ECLI: ECLI:NL:TNORSHE:2018:15
Datum uitspraak: 17-09-2018
Datum publicatie: 25-09-2018
Zaaknummer(s): SHE/2018/1
Onderwerp: Personen- en Familierecht
Beslissingen: Klacht ongegrond
Inhoudsindicatie:   Klagers verwijten de notaris dat hij de nalatenschap van erflaatster incorrect heeft afgehandeld. Meer specifiek verwijten klagers de notaris dat hij: (1) het bestaan van een spaarrekening in eerste instantie voor klagers heeft verzwegen; (2) de woning van erflaatster ten onrechte onderhands en voor een te laag bedrag heeft verkocht en ten slotte (3) willen klagers vragen stellen bij hoe de notaris is omgegaan met het regelen van toegang tot het huis van erflaatster en daarmee samenhangende de bescherming van haar spullen. Alle drie de klachtonderdelen zijn ongegrond. (1) De notaris heeft het bestaan van een spaarrekening niet verzwegen. (2) Klagers hadden beiden een uitgebreide boedelvolmacht getekend die de notaris nadrukkelijk de bevoegdheid geeft tot het ‘verkopen en leveren van goederen, waaronder registergoederen en effecten onder de voorwaarden en voor een koopsom door de gevolmachtigde (dat wil zeggen de notaris) te bepalen’. Dit neemt echter niet weg dat een notaris gehouden is om zorgvuldig gebruik te maken van een uitgebreide boedelvolmacht. In dit geval, waarin een erfgenaam een bod heeft uitgebracht op de woning van erflaatster, was het passend geweest om de erven, zeker die een bod hebben gedaan, mee te nemen in het proces van verkoop van de woning. De notaris heeft echter gehandeld binnen de reikwijdte van de verleende volmacht en daarom komt de kamer tot de slotsom dat de notaris op dit klachtonderdeel niet tuchtrechtelijk verwijtbaar gehandeld heeft. (3) De verantwoordelijkheid van de notaris begint pas vanaf het moment dat hij ook daadwerkelijk in actie is gekomen, de beschikking heeft gekregen over de sleutels van de woning en daarmee de toegang tot de woning heeft kunnen krijgen. Niet valt in te zien welk tuchtrechtelijk verwijt de notaris in dit verband zou kunnen worden gemaakt. 

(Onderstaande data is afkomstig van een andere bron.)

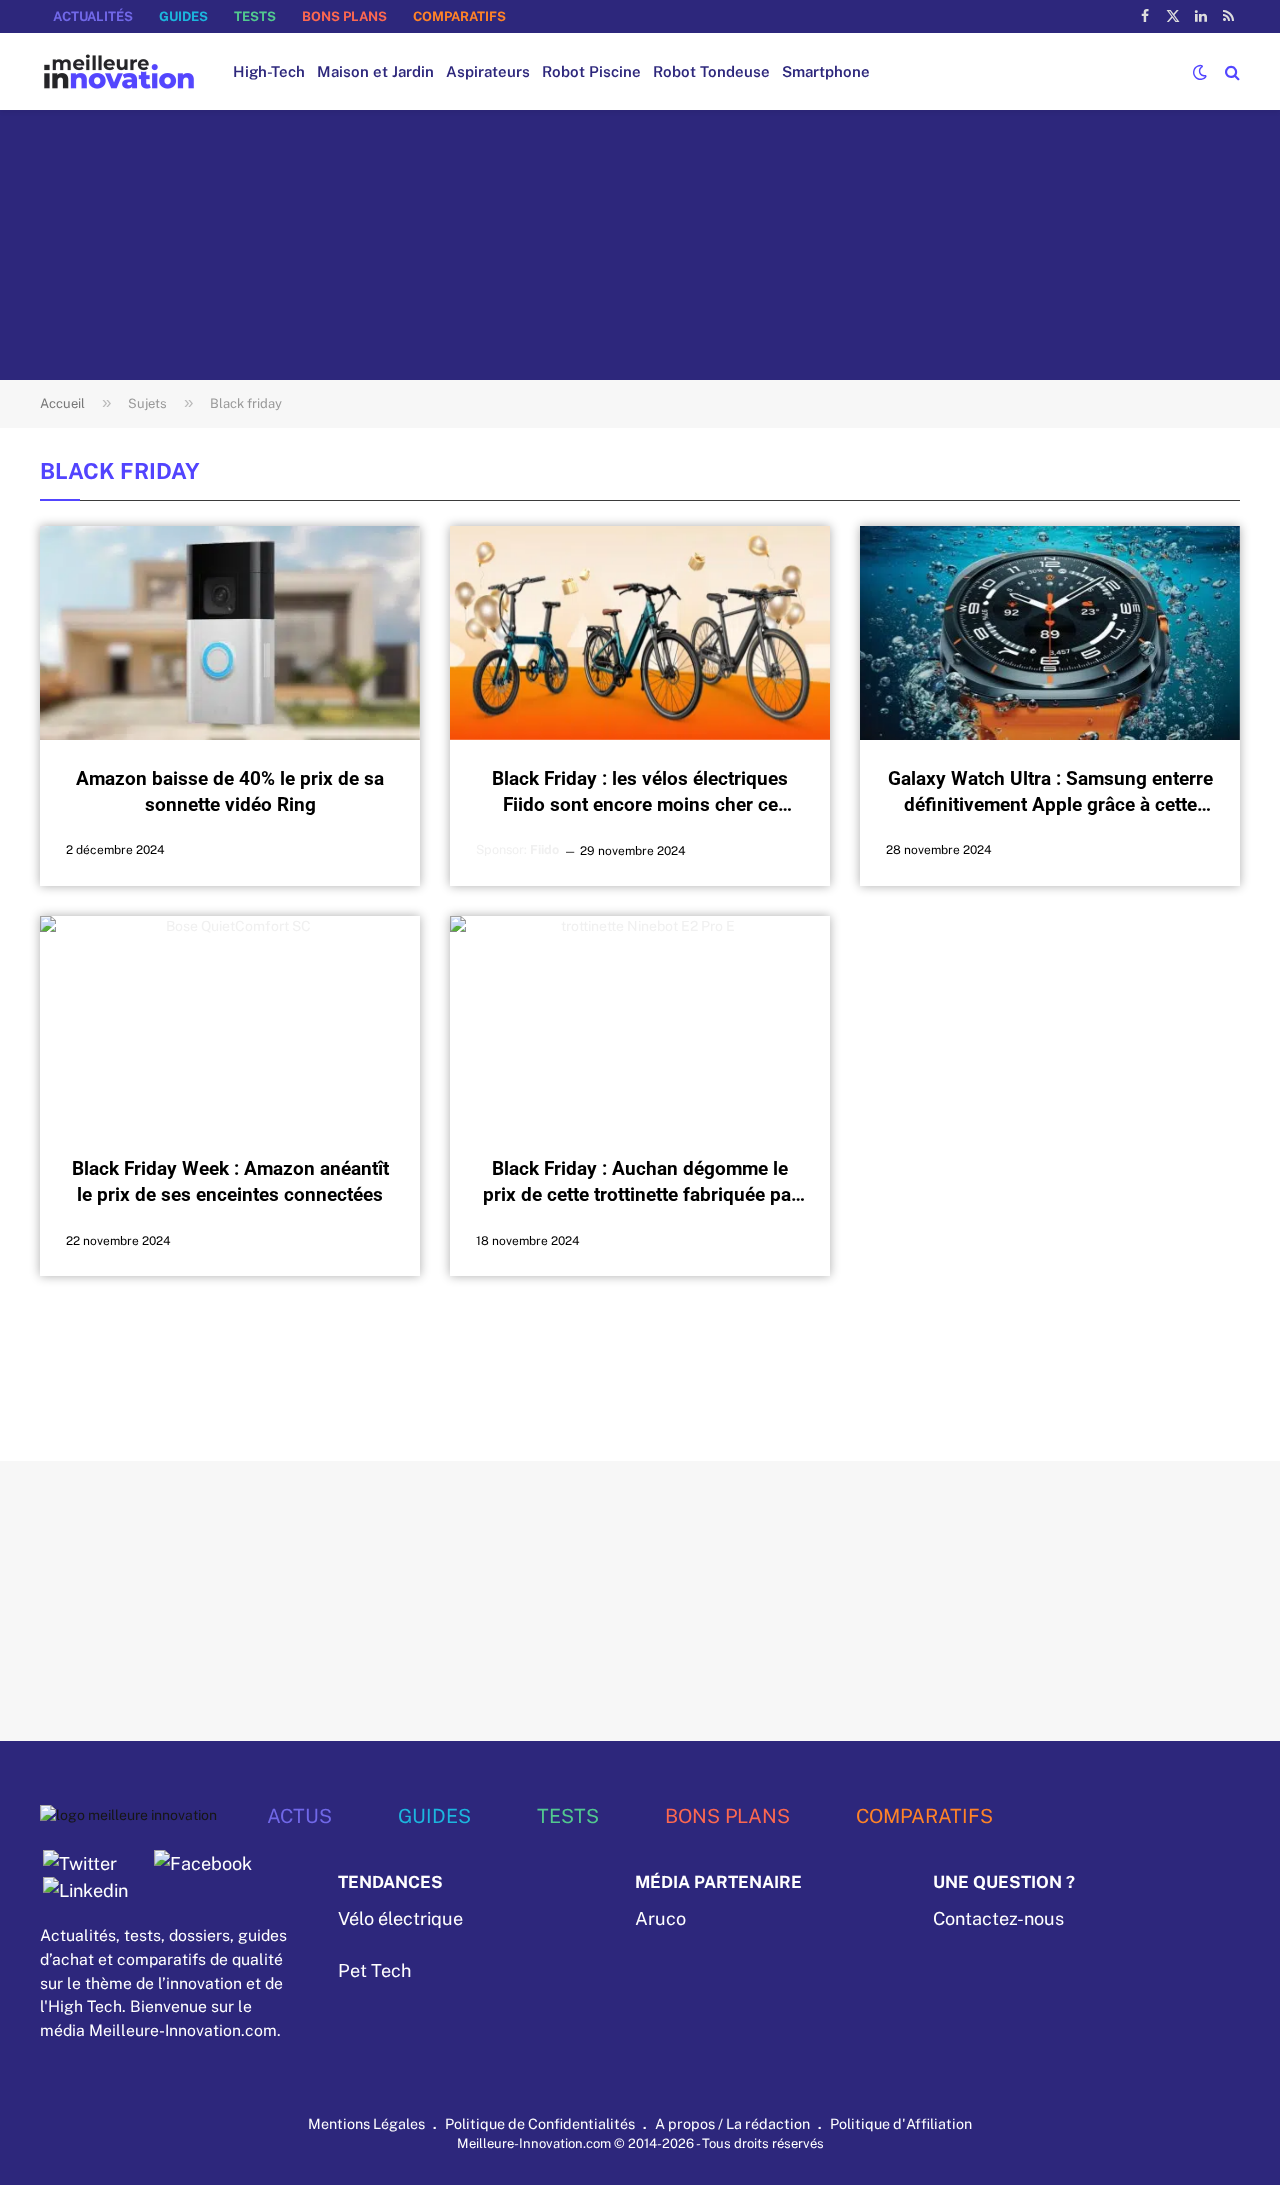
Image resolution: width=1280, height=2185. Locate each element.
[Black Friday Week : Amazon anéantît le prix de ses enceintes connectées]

Klachtnummer    : SHE/2018/1

Datum uitspraak : 17 september 2018

KAMER VOOR HET NOTARIAAT IN HET RESSORT ’s-HERTOGENBOSCH

De kamer voor het notariaat neemt de volgende beslissing naar aanleiding van de klacht van:

mevrouw [naam klaagster] (klaagster),

de heer [naam klager] (klager),

(gezamenlijk te noemen: klagers),  

mede namens de erfgenamen van mevrouw [naam erflaatster],

wonende in [woonplaats klagers],

tegen

notaris de heer mr. [naam notaris] (de notaris),

gevestigd in [vestigingsplaats],

gemachtigde: mr. J. Cliteur.

1.         De procedure

1.1.      Klagers hebben bij brief van 2 januari 2018 een klacht ingediend tegen de notaris. Het klaagschrift is op 3 januari 2018 binnengekomen bij de kamer voor het notariaat (hierna: de kamer).

1.2.      De notaris heeft op 6 februari 2018, ontvangen op 9 februari 2018, een verweerschrift (met bijlagen) ingediend, waarna de (plaatsvervangend) voorzitter heeft bepaald dat de klacht ter zitting van de kamer moet worden behandeld.

1.3.      De klacht is behandeld ter zitting van 18 juni 2018. Zowel klaagster als klager alsmede de notaris zijn in persoon verschenen.

2.         De feiten

2.1.      Klagers zijn twee van de 24 erfgenamen van mevrouw [naam erflaatster] (geboren op 8 mei 1924; hierna: erflaatster). Erflaatster is op 15 februari 2017 overleden.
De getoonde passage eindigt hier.